## DATASET RECORDS
☆ ☆ ☆ ☆ ☆ ☆ ☆

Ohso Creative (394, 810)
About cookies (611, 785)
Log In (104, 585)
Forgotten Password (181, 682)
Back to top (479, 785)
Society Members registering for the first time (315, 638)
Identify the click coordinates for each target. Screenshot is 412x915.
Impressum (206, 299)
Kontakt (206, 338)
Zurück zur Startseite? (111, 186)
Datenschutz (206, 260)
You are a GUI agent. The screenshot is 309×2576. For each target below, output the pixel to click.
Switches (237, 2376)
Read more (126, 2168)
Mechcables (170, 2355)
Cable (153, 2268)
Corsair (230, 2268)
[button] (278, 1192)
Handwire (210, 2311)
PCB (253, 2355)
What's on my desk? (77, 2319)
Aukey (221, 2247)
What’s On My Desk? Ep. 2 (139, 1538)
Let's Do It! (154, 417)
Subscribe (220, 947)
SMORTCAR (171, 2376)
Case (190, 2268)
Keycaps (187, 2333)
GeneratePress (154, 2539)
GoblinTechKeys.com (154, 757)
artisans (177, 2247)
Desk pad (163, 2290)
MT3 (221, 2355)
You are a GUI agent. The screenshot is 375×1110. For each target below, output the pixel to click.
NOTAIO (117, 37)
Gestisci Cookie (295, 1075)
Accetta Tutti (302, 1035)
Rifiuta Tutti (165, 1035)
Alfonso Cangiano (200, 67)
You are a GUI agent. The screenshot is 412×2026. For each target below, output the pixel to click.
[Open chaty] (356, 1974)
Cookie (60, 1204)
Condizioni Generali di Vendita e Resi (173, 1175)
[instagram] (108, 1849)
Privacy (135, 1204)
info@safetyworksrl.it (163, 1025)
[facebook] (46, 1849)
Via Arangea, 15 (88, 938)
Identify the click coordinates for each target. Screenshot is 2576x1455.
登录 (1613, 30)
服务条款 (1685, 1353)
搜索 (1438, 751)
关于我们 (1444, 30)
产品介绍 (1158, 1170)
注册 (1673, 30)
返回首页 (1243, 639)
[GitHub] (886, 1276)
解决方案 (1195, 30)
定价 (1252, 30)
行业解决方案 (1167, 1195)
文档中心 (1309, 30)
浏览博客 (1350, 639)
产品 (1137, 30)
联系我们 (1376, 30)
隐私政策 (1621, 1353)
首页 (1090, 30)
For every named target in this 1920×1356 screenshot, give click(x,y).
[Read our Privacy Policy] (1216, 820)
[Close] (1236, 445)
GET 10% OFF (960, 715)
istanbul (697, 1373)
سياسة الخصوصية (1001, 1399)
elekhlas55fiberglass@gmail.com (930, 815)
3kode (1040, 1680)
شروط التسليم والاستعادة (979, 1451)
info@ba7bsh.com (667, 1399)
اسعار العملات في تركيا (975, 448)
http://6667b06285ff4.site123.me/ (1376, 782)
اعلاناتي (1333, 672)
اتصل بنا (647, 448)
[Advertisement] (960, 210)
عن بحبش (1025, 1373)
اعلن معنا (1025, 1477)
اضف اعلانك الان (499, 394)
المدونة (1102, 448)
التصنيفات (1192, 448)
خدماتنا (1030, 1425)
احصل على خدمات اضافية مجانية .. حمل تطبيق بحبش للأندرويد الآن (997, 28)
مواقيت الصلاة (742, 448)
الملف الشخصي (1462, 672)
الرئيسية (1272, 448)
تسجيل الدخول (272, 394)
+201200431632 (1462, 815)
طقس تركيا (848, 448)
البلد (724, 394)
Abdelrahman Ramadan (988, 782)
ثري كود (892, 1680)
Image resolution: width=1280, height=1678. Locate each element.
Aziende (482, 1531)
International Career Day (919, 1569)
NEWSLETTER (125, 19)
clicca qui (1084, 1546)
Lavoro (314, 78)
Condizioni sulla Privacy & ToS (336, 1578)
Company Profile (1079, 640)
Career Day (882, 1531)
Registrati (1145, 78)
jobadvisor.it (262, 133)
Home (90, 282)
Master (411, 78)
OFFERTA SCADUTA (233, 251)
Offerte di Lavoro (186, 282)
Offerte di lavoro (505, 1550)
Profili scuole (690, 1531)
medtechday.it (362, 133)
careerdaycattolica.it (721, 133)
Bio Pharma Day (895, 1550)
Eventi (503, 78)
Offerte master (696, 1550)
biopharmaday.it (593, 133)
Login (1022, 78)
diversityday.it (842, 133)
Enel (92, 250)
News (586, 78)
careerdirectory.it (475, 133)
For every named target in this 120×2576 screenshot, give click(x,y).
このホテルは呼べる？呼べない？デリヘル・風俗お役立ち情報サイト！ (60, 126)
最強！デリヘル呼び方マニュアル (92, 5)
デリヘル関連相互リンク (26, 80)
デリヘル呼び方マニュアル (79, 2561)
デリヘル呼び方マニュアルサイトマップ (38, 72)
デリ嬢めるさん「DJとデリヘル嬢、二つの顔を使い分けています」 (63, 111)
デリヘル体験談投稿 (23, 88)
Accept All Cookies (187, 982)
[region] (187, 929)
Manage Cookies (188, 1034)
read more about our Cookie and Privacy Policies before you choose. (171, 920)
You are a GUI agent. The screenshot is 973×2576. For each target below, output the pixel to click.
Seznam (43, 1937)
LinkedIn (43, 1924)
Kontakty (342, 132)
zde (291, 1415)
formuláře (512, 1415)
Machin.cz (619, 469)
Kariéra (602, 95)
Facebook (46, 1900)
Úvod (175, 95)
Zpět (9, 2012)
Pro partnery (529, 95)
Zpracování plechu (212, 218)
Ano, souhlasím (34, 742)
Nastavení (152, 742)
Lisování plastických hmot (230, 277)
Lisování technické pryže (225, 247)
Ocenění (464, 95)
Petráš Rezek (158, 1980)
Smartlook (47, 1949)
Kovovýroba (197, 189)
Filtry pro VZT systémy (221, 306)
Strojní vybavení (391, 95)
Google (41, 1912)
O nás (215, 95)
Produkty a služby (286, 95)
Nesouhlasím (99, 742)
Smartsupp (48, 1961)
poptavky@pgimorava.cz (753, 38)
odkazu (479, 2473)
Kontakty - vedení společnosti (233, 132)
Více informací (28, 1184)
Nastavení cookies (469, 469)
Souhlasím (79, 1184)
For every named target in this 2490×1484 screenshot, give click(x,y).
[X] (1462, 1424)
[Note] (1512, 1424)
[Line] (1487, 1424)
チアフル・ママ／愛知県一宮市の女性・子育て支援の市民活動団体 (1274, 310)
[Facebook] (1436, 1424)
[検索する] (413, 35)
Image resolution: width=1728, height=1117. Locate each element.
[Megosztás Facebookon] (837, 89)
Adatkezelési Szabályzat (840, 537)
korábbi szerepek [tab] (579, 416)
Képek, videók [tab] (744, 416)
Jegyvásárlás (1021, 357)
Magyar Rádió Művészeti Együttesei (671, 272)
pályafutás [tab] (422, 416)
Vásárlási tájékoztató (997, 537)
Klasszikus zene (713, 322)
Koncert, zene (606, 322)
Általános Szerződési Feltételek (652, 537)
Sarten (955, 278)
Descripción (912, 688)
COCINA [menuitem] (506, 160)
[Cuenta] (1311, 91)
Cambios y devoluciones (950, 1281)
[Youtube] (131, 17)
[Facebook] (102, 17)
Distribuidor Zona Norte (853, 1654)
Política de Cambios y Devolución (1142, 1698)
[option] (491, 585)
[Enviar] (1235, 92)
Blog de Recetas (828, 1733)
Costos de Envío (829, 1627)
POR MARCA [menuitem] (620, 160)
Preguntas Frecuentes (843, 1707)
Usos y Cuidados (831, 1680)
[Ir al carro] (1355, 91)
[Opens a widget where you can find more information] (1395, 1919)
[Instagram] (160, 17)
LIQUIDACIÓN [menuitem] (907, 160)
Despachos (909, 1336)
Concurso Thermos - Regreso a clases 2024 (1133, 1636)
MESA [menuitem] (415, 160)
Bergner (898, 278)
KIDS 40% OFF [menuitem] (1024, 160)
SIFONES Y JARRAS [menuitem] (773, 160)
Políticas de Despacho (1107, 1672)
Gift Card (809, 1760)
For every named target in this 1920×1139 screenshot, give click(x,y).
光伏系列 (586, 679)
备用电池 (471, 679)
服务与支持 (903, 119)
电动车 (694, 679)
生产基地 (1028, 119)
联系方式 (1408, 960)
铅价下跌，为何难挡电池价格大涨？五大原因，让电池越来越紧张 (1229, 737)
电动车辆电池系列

☆ ☆ ☆ ☆ ☆ ☆ ☆

## TO DO
Look through the entries, and return every line that the word "Privacy" appears in.

## SOLVED PROBLEM
Privacy (135, 1204)
[Read our Privacy Policy] (1216, 820)
Condizioni sulla Privacy & ToS (336, 1578)
read more about our Cookie and Privacy Policies before you choose. (171, 920)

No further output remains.